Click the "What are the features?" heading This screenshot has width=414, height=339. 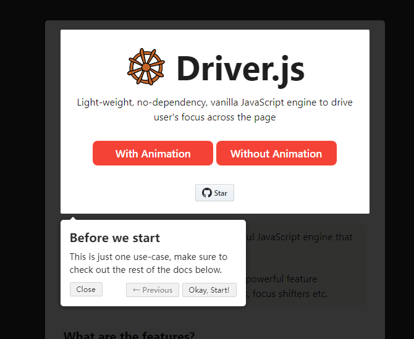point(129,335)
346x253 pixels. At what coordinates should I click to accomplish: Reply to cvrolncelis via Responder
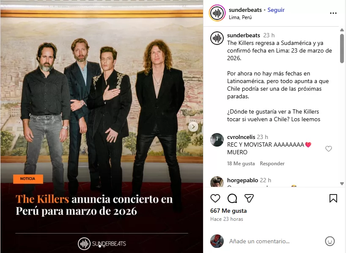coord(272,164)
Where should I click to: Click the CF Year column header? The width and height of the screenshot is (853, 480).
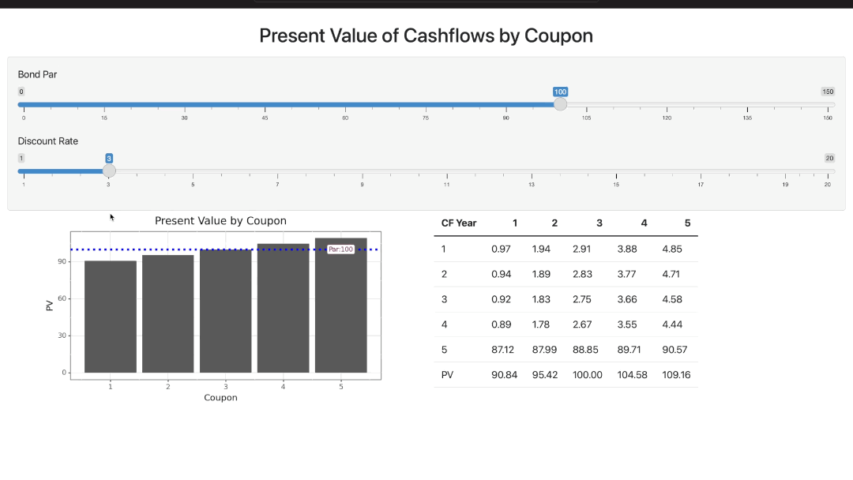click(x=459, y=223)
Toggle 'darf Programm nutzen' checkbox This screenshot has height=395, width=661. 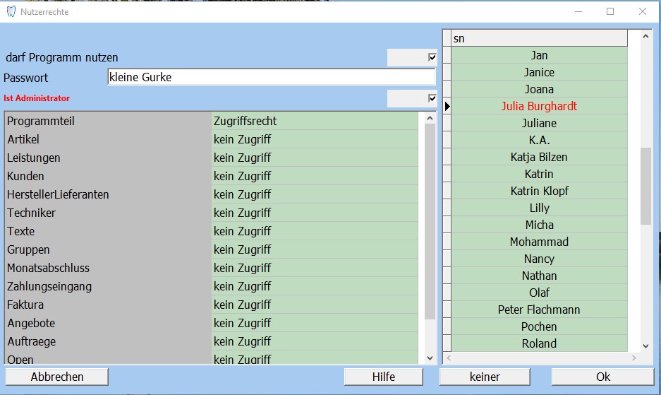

****

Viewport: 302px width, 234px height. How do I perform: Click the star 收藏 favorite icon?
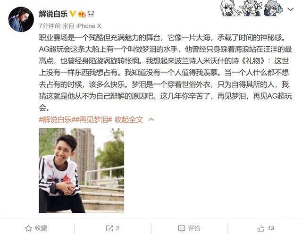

****

Reproduce the lines above beginning at the line that contains "Where should I" and ending at the line that contains "Toggle 'darf Programm". No pictures.

Where should I click to: Click the CF Year column header? The width and height of the screenshot is (853, 480).
click(x=459, y=223)
Toggle 'darf Programm nutzen' checkbox This screenshot has height=395, width=661. 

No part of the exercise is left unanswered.